Pesto


 

50 g     Basilikumblätter (ohne Stiel)

50 g     Parmesan (frisch gerieben)

40 g     Pinienkerne

2           Knoblauchzehen

1/2 TL grobes Meersalz

120 ml Olivenöl

 Das Basilikum wird zunächst mit einem Küchenmesser etwas klein gehackt, wie auch die Knoblauchzehen.  In einer Pfanne röstet man die Pinienkerne bei mittlerer Hitze etwas an, bis sie leicht gebräunt sind. Dabei sollte man aufpassen, dass die Pfanne nicht zu heiss wird, denn die kleinen Kerne verbrennen sehr schnell.
Basilikum, Salz, Knoblauch und die angerösteten Pinienkerne gibt man in ein hohes, schlankes Gefäss und gießt es mit dem Olivenöl auf.

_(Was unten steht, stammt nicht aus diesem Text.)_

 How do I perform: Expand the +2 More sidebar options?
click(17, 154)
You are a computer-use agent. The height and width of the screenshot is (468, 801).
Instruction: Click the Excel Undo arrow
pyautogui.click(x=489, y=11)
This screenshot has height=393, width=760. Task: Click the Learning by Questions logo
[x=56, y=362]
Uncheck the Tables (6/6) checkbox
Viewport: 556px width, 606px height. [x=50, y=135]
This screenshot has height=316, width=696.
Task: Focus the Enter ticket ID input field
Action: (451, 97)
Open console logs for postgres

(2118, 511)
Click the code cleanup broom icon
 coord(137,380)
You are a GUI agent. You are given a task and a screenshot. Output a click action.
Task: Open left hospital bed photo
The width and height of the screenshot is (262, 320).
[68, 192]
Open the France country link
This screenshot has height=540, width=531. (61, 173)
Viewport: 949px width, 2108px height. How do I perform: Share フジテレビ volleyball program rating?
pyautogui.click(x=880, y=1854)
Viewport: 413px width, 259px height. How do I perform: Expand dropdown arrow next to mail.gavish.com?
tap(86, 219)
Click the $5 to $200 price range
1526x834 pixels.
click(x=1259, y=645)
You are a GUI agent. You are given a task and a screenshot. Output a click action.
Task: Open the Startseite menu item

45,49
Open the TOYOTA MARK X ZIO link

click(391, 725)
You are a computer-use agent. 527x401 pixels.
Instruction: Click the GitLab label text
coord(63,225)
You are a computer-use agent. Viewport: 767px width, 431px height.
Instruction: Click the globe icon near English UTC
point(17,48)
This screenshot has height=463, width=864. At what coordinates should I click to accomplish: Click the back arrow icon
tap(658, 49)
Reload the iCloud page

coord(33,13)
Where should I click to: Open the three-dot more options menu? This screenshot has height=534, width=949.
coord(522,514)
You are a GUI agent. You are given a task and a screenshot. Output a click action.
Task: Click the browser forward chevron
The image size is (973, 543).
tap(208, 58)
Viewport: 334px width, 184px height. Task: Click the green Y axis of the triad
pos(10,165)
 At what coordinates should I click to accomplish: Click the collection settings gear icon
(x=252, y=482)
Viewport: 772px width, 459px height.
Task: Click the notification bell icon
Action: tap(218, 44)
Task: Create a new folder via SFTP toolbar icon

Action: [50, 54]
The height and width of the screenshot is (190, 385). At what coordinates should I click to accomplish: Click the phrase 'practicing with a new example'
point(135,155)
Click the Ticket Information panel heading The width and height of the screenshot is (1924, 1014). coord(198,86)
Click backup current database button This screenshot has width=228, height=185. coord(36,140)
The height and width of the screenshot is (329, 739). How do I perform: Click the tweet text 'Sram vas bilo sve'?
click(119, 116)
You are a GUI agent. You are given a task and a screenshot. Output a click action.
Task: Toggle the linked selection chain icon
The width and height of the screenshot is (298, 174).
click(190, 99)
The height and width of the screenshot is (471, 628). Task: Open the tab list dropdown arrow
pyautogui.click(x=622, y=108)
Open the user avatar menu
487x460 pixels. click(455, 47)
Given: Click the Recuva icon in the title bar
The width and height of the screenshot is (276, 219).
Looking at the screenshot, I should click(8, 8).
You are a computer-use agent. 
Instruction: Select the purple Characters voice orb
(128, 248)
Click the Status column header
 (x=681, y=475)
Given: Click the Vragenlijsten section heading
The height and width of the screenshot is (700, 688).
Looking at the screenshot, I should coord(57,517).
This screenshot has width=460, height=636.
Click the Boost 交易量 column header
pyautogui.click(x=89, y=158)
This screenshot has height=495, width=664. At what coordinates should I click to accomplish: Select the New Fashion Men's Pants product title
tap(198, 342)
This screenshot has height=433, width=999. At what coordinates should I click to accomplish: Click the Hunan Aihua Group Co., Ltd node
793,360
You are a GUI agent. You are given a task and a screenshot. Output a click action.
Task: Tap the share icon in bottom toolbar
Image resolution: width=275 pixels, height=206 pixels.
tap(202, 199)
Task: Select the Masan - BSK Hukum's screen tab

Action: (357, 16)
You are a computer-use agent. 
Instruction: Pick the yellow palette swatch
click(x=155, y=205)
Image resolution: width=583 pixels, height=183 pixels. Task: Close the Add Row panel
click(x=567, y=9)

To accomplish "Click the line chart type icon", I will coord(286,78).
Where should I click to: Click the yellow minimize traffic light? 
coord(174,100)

Mit Hilfe eines Stabmixer oder Thermomixer zerkleinert man alle Zutaten zu einem flüssigen Pesto.  Wenn es Basilikum-Pesto die gewünschte Konsistenz erreicht hat, gibt man den geriebenen Parmesan hinzu und rührt den Käse mit einem Löffel unter (nicht mehr mixen!). Der Parmesan sorgt so für eine etwas grobere Konsistenz. Das Pesto schmeckt am besten, wenn man es für einen Tag im Kühlschrank durchziehen lässt.  

Die richtige Lagerung

Man kann das Pesto alla Genovese problemlos mehrere Wochen im Kühlschrank lagern, wenn man es mit Olivenöl übergiesst und dann luftdicht in einem Schraubglas oder Weck-Glas lagert. Wichtig ist dabei, das die Oberfläche komplett mit Öl bedeckt, denn sonst fängt es nach einigen Tagen an der Oberfläche an zu schimmeln.